Naboo News posted about an upcoming book examining the physics of the Star Wars universe.  It excerpted part of an interview with the author where he talks about Naboo:

Johnson says the movie implies that Naboo has water from surface to surface, right through the core, and in principle, it’s possible to have a planet like that, but as he thought more about it, that led to certain implications. For example, how the temperatures for the freezing and boiling points of water change when it’s under a lot of pressure. For Naboo, the water at the bottom would be under a lot of pressure, and more likely to freeze.

“If you do that, what is the radius of the planet able to be before the deepest water is under so much pressure it turns to ice? One of the reasons I enjoyed writing this section is I just naively did the calculations and said, ‘OK, how deep is the water?’ But then I thought: ‘Wait a second, as you go closer to the center there’s less of a force of gravity because there’s less stuff,’” says Johnson. “If you go to the perfect center of a planet there’s no force of gravity because on all sides it would be pulling it towards it, so there’s no force of gravity. This means that the pressure behaves in a more complicated fashion as compared to my initial approach.”

Then he had to redo his calculations.

More Star Words

September 8, 2017

This time it’s from the conclusion to TPM’s big action scene:

And what a great line; what a great delivery. Steady but carrying an edge of contempt. Taking all his threats and throwing them back in his face. I love, too, that Padmé is physically much smaller, yet somehow manages to stare down her foe. Just a fantastic moment all around. The other battles of Episode I’s finale are, arguably, more fun to watch, more eye-catching and intense. But this ending might be the most satisfying. After all the Viceroy’s confident taunts, he must admit defeat in the face of a fierce, tiny fourteen-year-old queen.

 

Video: What If Anakin Went To Utapau

September 8, 2017

I haven’t highlighted The Prequels Channel on YouTube (though I have it under the blogroll links) because it posts videos very frequently.  But I thought I’d highlight this “what if” video:

NASCAR Driver Talks TPM

September 3, 2017

NASCAR racer Ryan Blaney was quoted in an interview about how he became a Star Wars fan:

“I was probably six or seven when Phantom Menace came out,” Blaney said to FanSided via email. “That’s the age as a kid when you start figuring out what you like and don’t like.
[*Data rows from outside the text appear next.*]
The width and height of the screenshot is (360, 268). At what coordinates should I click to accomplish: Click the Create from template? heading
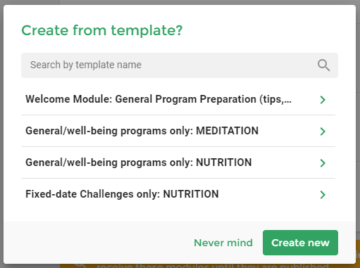pyautogui.click(x=102, y=30)
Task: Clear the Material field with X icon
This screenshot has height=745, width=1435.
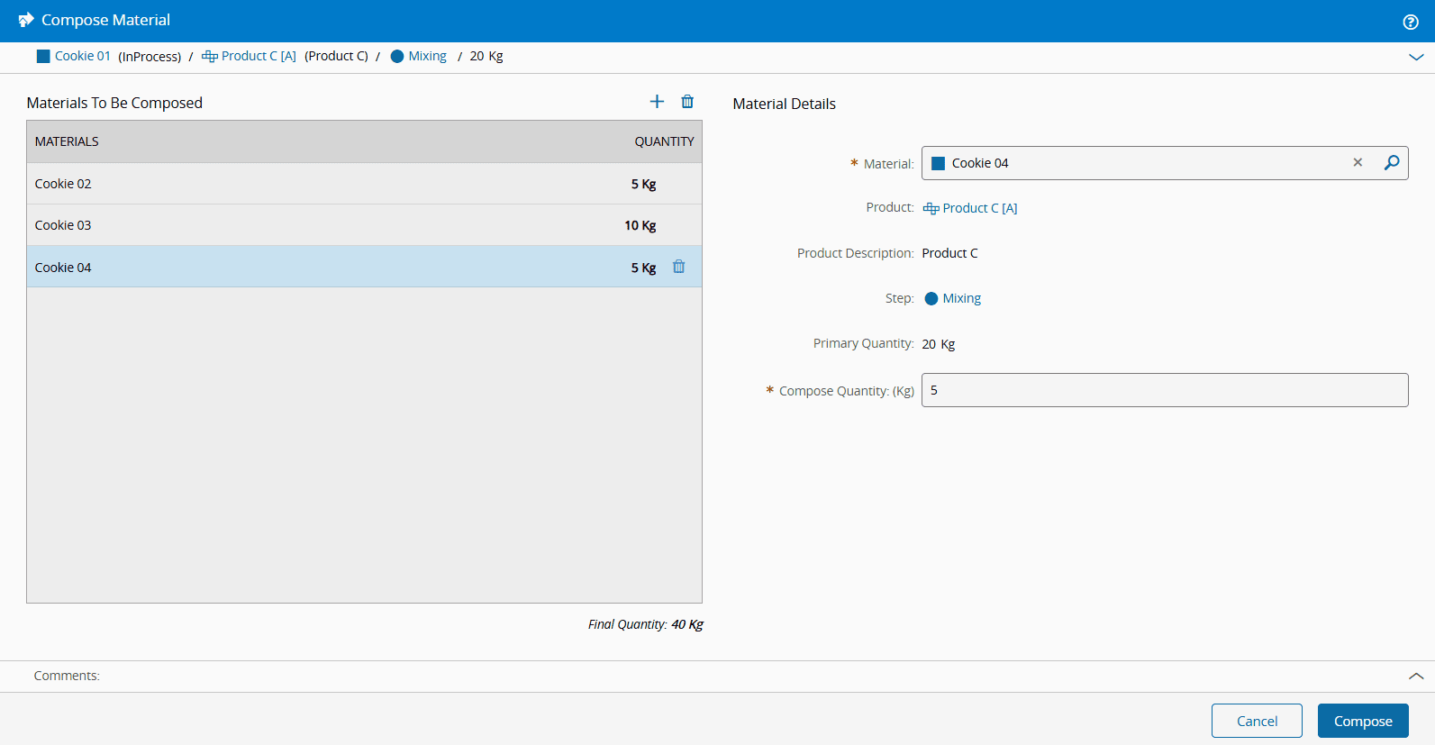Action: pos(1358,163)
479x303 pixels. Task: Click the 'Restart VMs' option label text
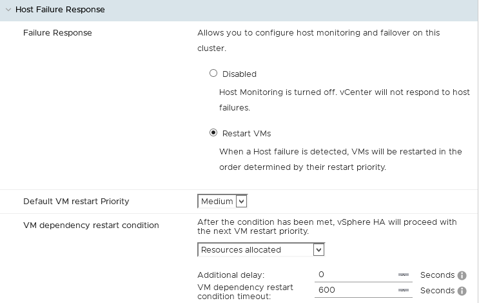point(246,134)
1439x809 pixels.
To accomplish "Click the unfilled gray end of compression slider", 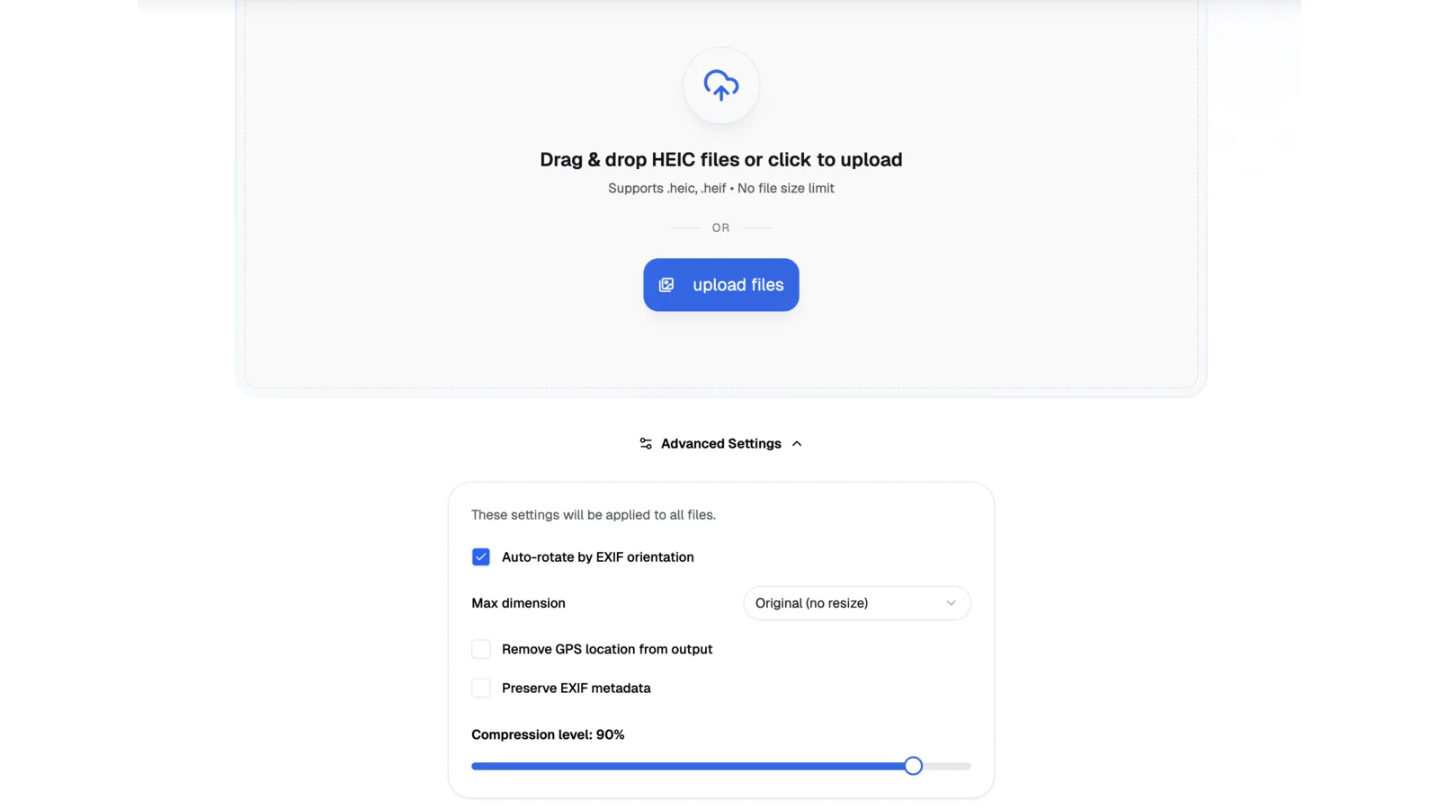I will tap(947, 766).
I enjoyed it right away and saw Attack of the Clones and Revenge of the Sith right when they came out. I discovered the originals when I was a little bit older, and it’s always something I’ve been intrigued by. I did enjoy it right away, and it was pretty cool how it worked out because it was unique timing that I was able to get into it at an early age when your mind is developing.””

Anakin and Obi-Wan Reunited On Clone Wars Conversations

September 2, 2017

Check out part one of James Arnold Taylor’s chat with Matt Lanter on his Clone Wars Conversations web series.

TPM Still One Of The “Leggiest” Blockbusters

September 2, 2017

Believe me, it probably made Forbes’s Scott Mendelson cry to realize this:

As George Lucas said when promoting Attack of the Clones(paraphrasing): “I made More American Graffiti, I know what happens when people don’t like a sequel, no one goes.” But audiences did go and see The Phantom Menace in theaters that summer. More importantly, at least to the conventional wisdom that folks hated the movie as much as the hardcore fan base did, that movie didn’t just snag a huge total box office sum 18.5 years ago. It played all summer long, becoming one of the leggiest blockbusters of the modern era.

Just to add to this, TPM was playing somewhere in the Washington, D.C. metro area from May 1999 to January 2000. This includes its initial run, the discount theater/drafthouse run, and the charity run in December 1999 that in some places extended past the new year. I’m aware of contractual obligations some theaters had to run it so many weeks at a minimum but just because it was there didn’t mean people weren’t seeing it.